WATCH the embrace in A Man and a Woman (at the end of this trailer)
“Because it is undoubtedly the 7th Art’s most famous embrace (“étreinte” in French, the anagram of “éternité“), because you can’t separate a man and a woman who love each other, because you can’t separate that Man from that Woman, the Festival de Cannes has chosen for the first time in its history to present a double official poster. A Man and a Woman. Side by side. Back together.”
Both stars are also previous Cannes winners – Jean-Louis won Best Actor for Z in 1969, and Anouk won Best Actress for A Leap in the Dark / Salto nel vuoto, in 1980.
The Festival said in a poetic press release:
“A man.
A woman.
A deserted beach.
A turbulent sky.
Intoxicating music.
A 3-month-old idea.
A 3-week shoot.
A 20-second scene.
Eternity lasts but a moment in the end.”
In a scene during the film, Jean-Louis’ character (Jean-Louis) and Anouk’s character (Anne) have the following conversation:
He: When something’s not serious, we says it’s like a film. Why aren’t films taken seriously, do you think?
She: Maybe because we only go to the cinema when all is going well?
He: So you think we should go when all is going wrong?
She: Why not?
The Festival says: “During times that seem to want to separate, compartmentalise or subjugate, the Festival de Cannes wants to (re)unite; to bring bodies, hearts and souls closer together; to encourage freedom and portray movement in order to perpetuate it; to embody the whirlwind of life to celebrate it, again and again.”
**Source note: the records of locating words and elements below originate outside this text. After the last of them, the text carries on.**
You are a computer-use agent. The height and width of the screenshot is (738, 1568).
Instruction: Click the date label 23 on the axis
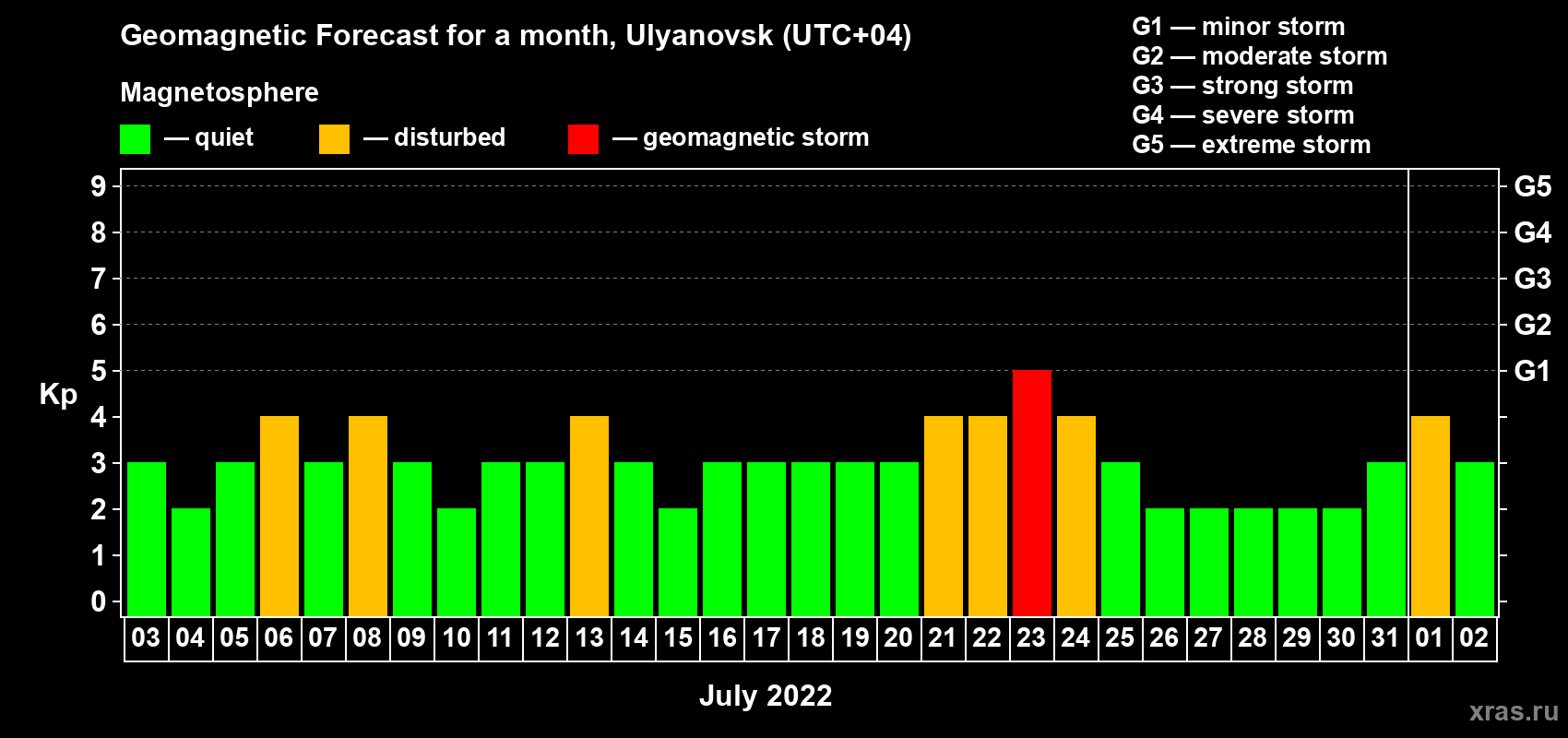[x=1031, y=638]
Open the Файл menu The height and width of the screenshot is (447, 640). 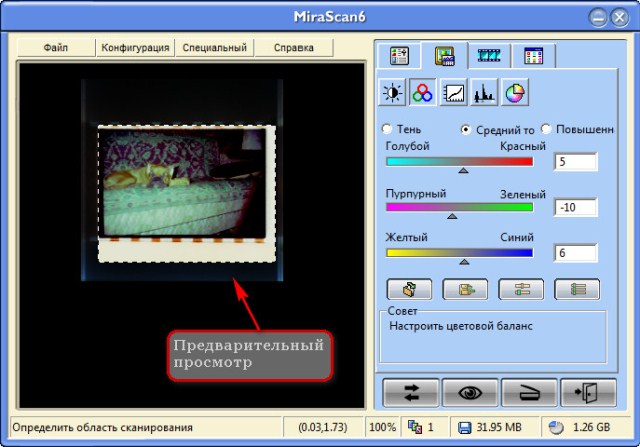coord(57,47)
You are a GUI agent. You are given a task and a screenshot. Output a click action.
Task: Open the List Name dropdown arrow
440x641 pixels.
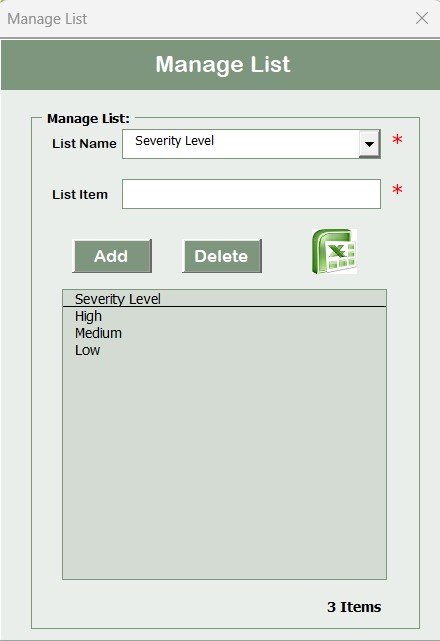[370, 144]
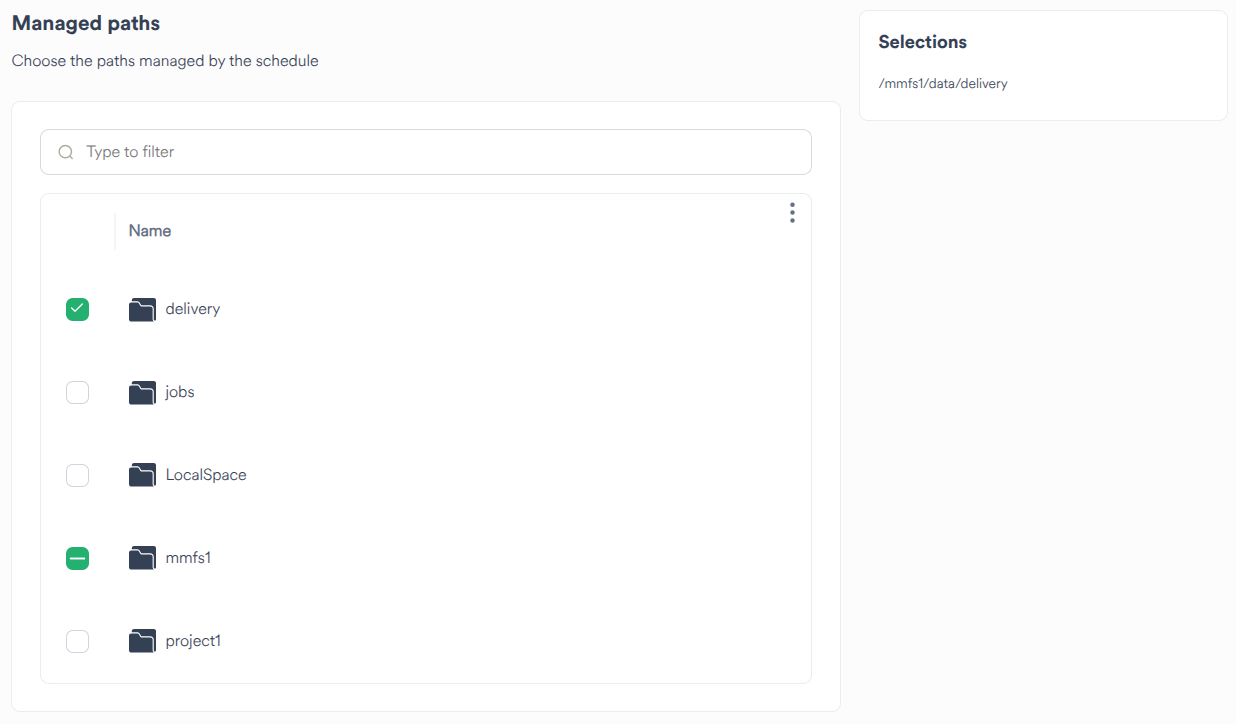Click the mmfs1 folder icon

pos(142,558)
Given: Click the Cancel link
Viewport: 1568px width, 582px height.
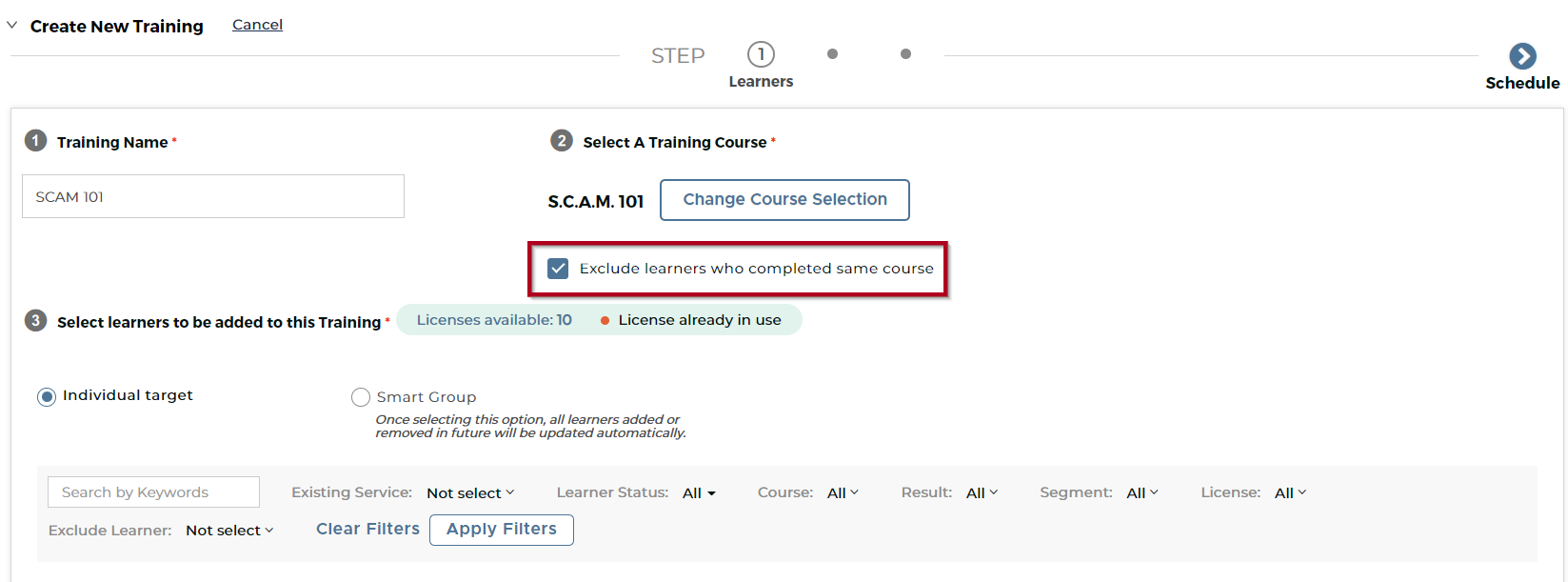Looking at the screenshot, I should tap(257, 25).
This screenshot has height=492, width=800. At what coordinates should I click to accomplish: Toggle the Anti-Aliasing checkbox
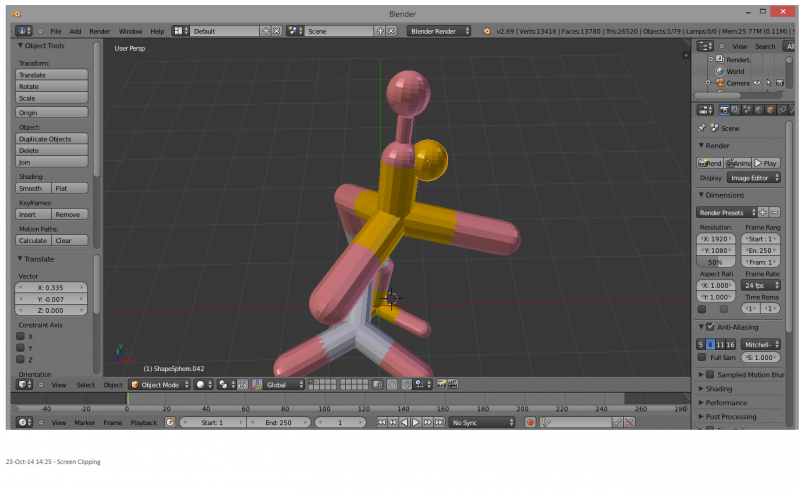point(710,327)
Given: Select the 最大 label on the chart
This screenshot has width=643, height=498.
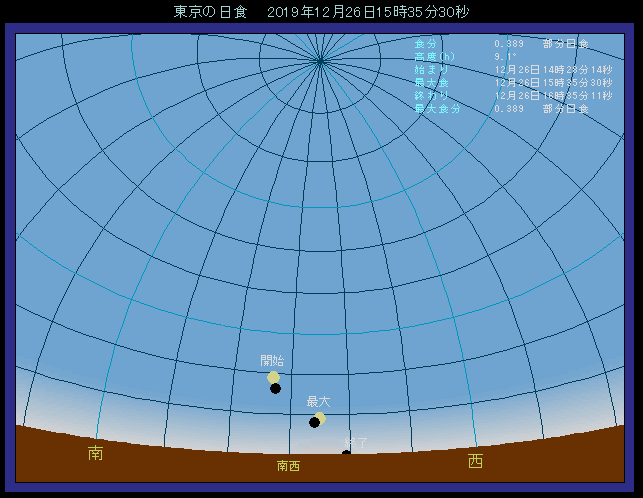Looking at the screenshot, I should tap(318, 401).
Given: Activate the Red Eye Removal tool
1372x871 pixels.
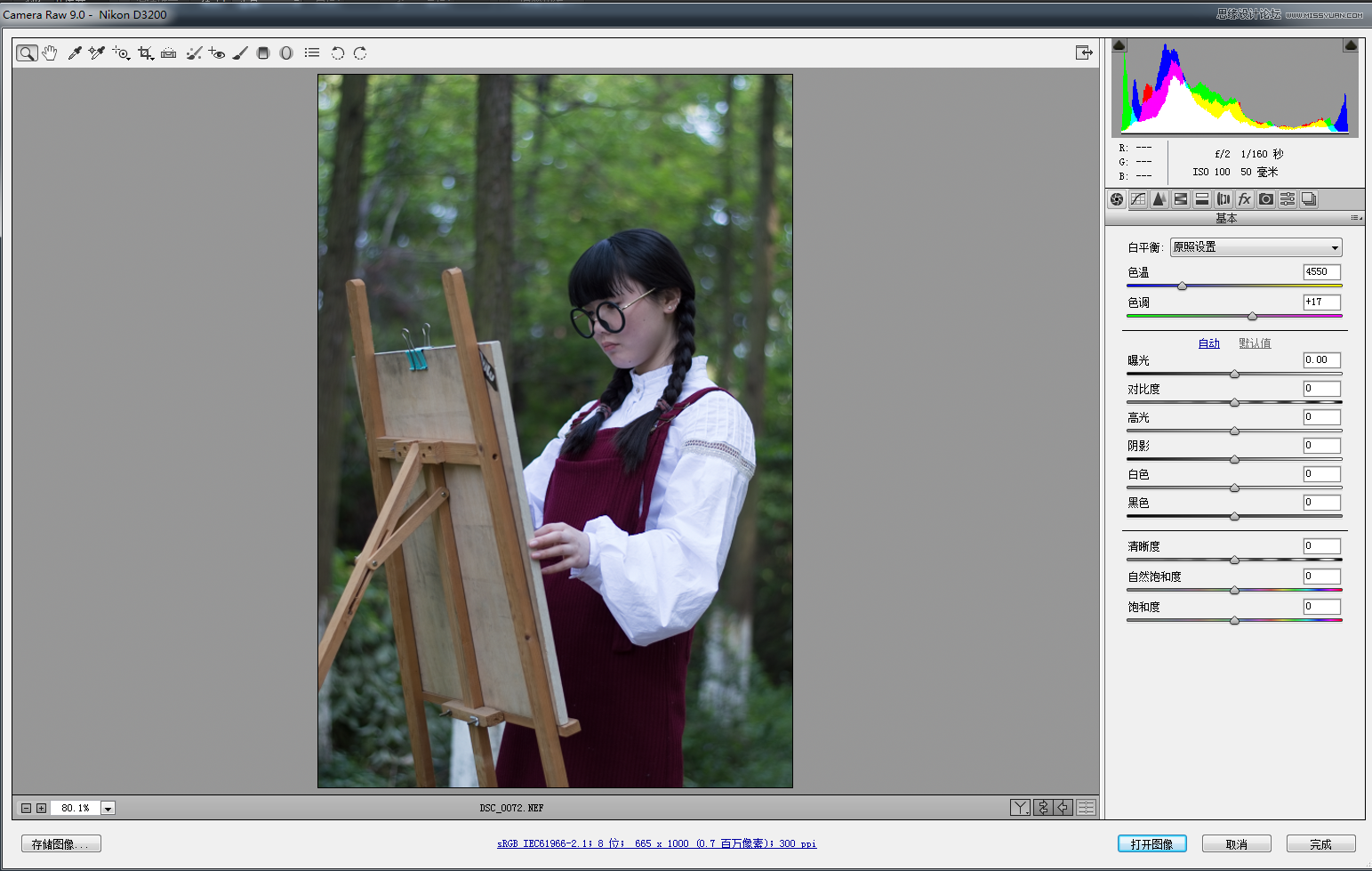Looking at the screenshot, I should [x=217, y=53].
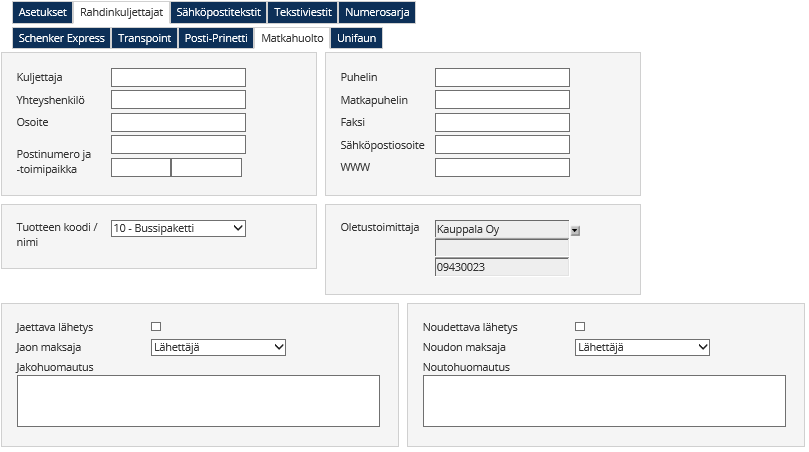Focus the Yhteyshenkilö text field
The height and width of the screenshot is (452, 809).
(x=178, y=100)
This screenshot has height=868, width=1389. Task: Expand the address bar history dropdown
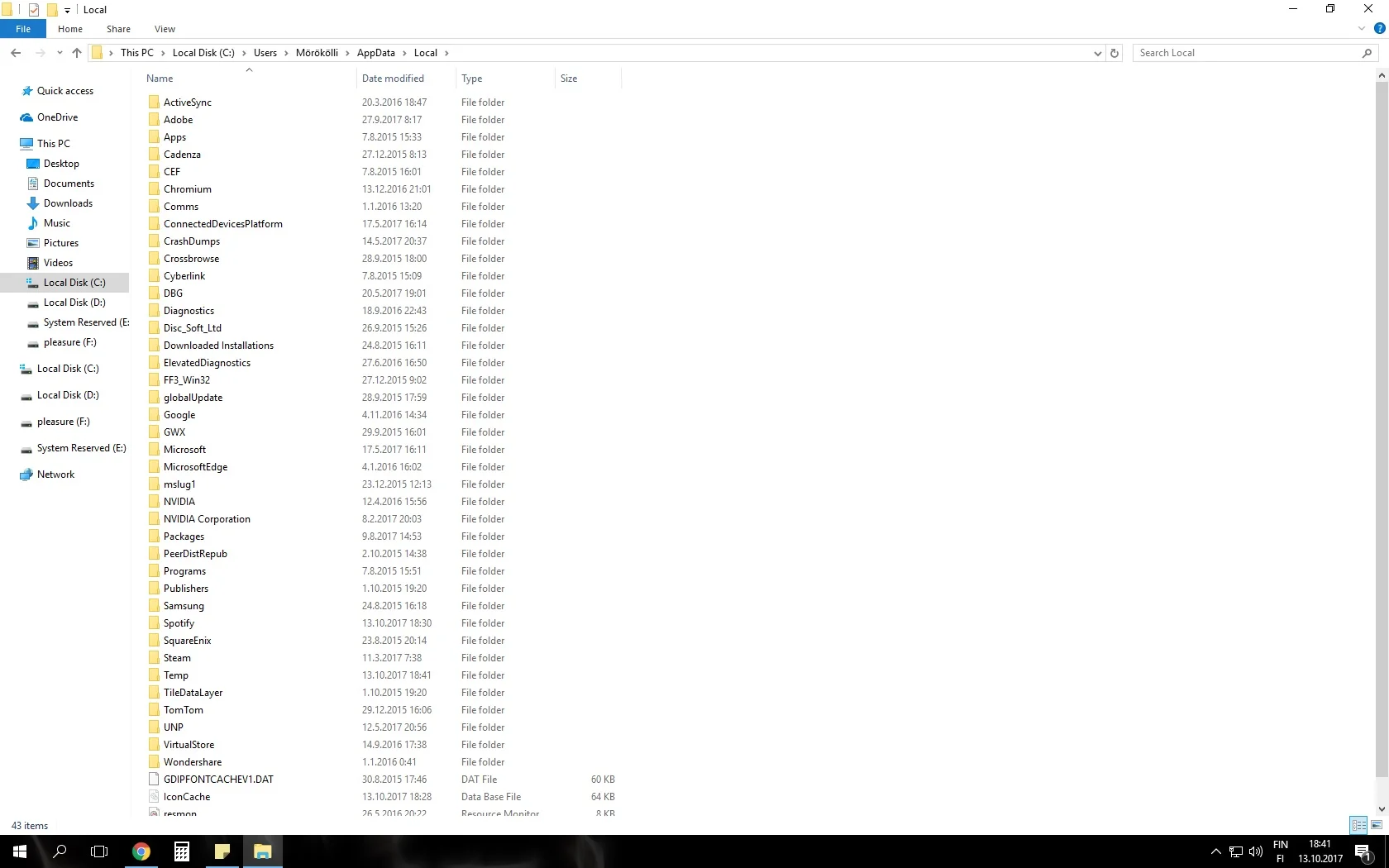(1097, 53)
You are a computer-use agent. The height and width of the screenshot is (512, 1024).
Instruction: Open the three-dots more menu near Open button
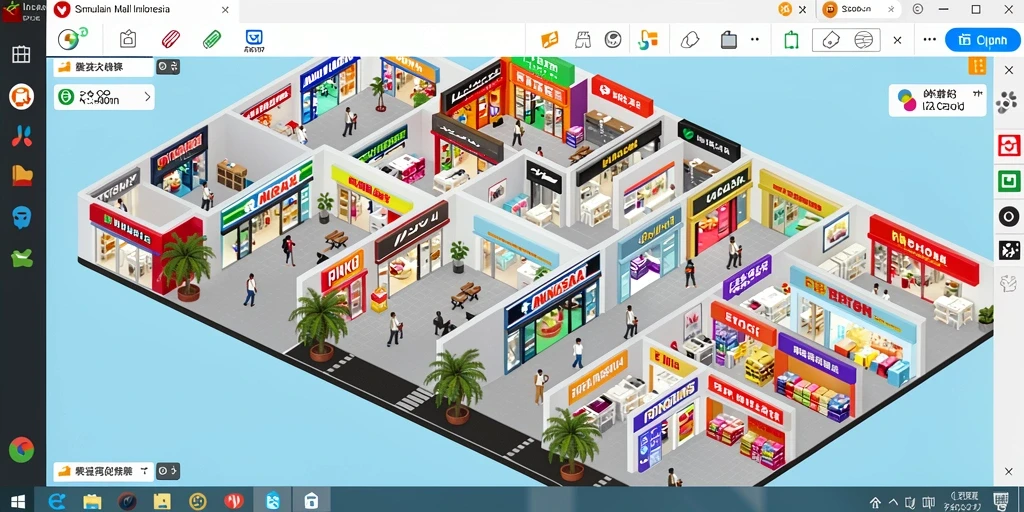pos(929,40)
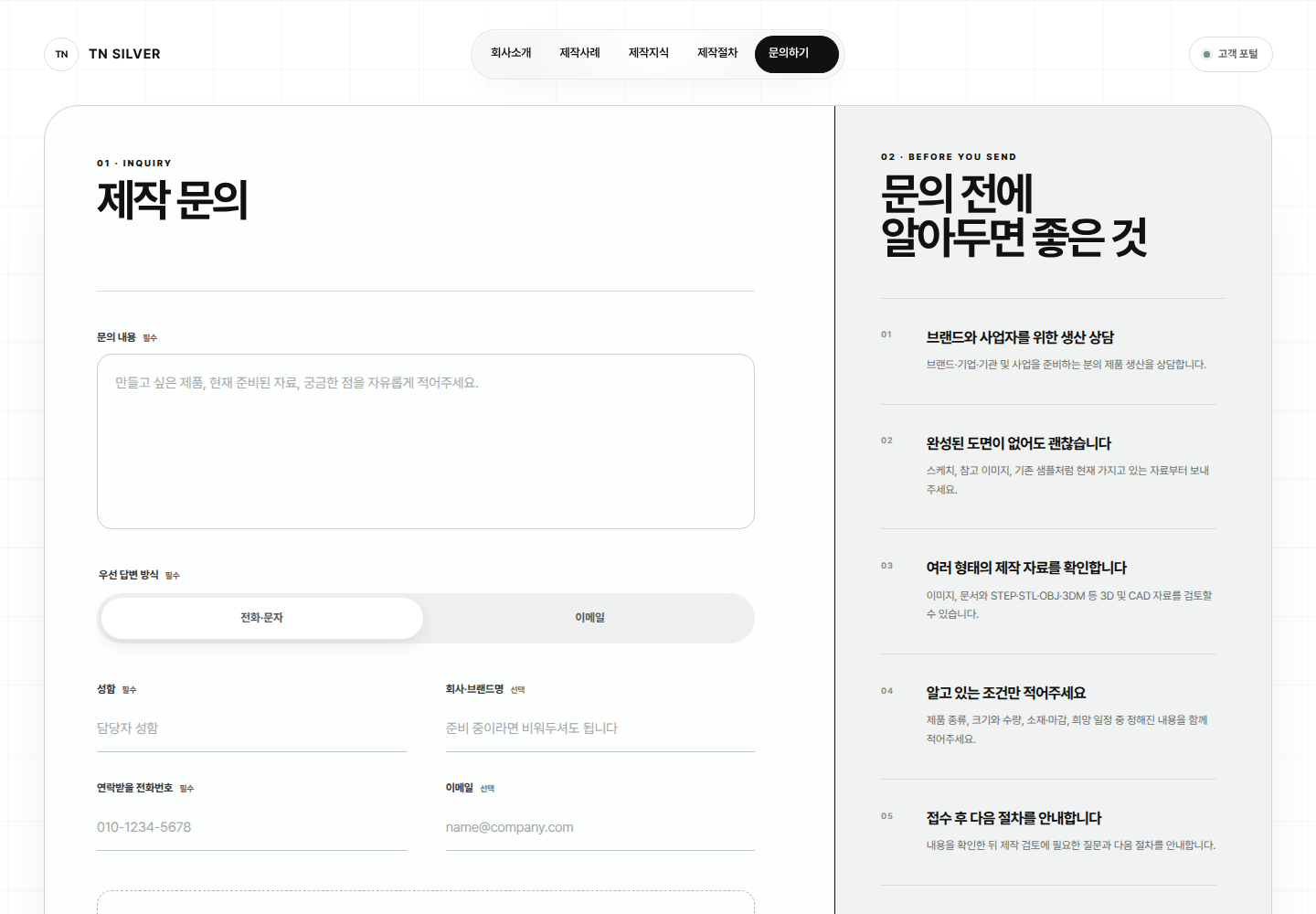Open the 회사소개 menu item
The width and height of the screenshot is (1316, 914).
tap(511, 53)
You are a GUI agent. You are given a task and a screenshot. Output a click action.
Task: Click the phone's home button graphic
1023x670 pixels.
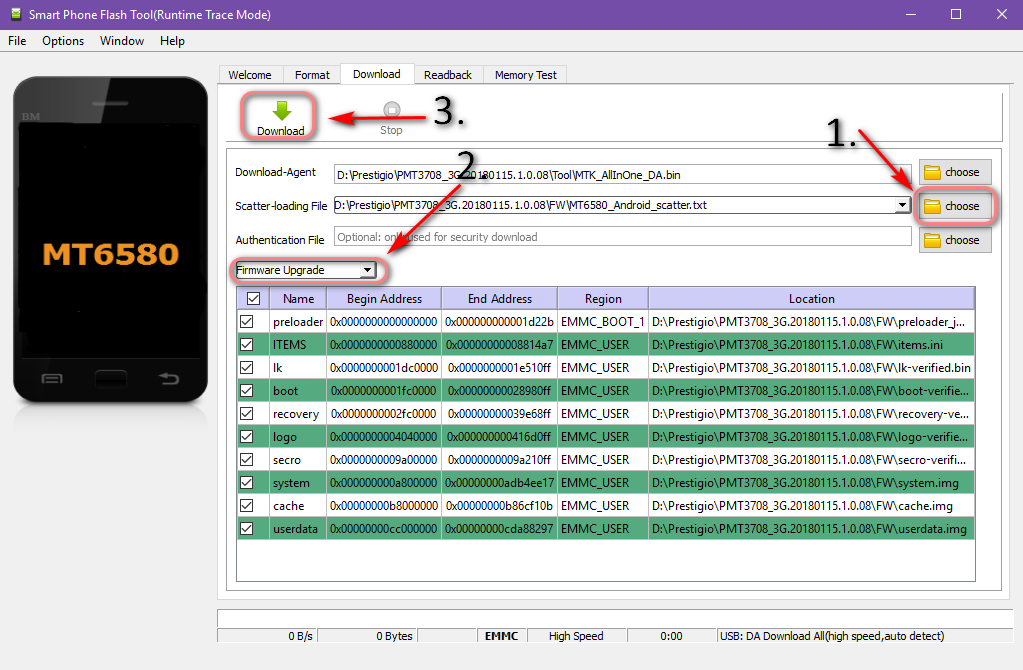click(110, 378)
The festival notes that that the two late actors “forever illuminate the film of our lives like these two posters, whose colors express the intensity of a passionate love that triumphs over despair. This light no longer comes from the heavens, today troubled on all sides by dark clouds; it emerges from the radiant fusion of two beings who reconcile us with life.”